Each regulator issues its own examination reports, findings, and supervisory expectations. A Matter Requiring Attention (MRA) from the CFPB requires board notification and formal response plans just like an MRA from your prudential regulator, except now you might be managing multiple MRAs from multiple regulators simultaneously.
When examinations happen at $10 billion, they go deeper than what community banks typically experience. Examiners don't just review policies; they test actual transactions and probe implementation.
You can expect random samples of 60-100 transactions, complaints or denied lending applications to be reviewed. Documentation requests become more extensive and technical. Instead of "Do you have a BSA/AML program?", examiners request risk assessment methodologies, documentation of customer risk rating determinations, transaction monitoring system validation reports, alert disposition analysis showing false positive rates, and board meeting minutes discussing program effectiveness.
And examination findings now carry more consequence. MRAs require formal board notification, written response plans with specific deadlines, and follow-up verification by examiners. A bank might receive 5-10 MRAs from a single examination, each requiring dedicated resources to address. Failing to remediate MRAs on schedule can escalate to enforcement actions.
The examination intensity is only manageable if you have the right infrastructure in place. Board oversight must be demonstrable and active. Boards need compliance-specific expertise and regular compliance reports (typically quarterly) that include metrics on testing results, examination findings, regulatory changes, and emerging risks. Minutes must show the board asking questions, challenging management, and making decisions about compliance resource allocation.
The compliance program must be comprehensive and formalized with written policies and procedures for every applicable regulation. Compliance must have adequate resources and appropriate stature. Testing must be risk-based, comprehensive, and independent. Banks need formal testing plans covering all high and moderate-risk areas on defined schedules, and testing can't be done by people responsible for the activity being tested - you need separation between compliance officers who advise on requirements and those who test compliance.
The CFPB and other federal banking regulators have adopted significantly lighter supervisory approaches through 2025. The CFPB cut examinations by 50% and introduced its "Humility in Supervision" pledge with shorter, more focused examinations.
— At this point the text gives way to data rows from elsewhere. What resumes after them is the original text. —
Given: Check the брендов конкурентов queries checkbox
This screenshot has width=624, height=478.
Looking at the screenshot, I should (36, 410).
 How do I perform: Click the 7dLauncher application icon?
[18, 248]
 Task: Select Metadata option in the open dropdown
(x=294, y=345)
The FDIC extended examination cycles to 54-78 months for well-rated institutions. The OCC eliminated mandatory examination activities not required by statute.
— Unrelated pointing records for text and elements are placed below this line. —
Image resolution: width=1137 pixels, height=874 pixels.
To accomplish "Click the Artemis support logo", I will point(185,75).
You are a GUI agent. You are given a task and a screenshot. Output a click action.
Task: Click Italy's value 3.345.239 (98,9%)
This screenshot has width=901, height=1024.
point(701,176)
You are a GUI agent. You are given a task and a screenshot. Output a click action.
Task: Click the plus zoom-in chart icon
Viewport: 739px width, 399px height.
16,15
But what hasn't changed are the compliance requirements triggered at $10 billion in assets. Banks must maintain compliance infrastructure ready for examination at any time. The regulatory pendulum swings, administrations change, priorities shift, and examination intensity can increase quickly.
Building the infrastructure to support dual regulation and enhanced supervisory expectations takes time. Combined with the governance and operational requirements from our previous posts, banks need 18-24 months of preparation before crossing $10 billion in assets.
The $10 billion threshold represents the most significant regulatory cliff in banking, requiring years of preparation and millions in ongoing investment. While the current regulatory environment has reduced examination pressure, banks that build strong infrastructure now will be positioned for success regardless of how the supervisory pendulum swings in the future.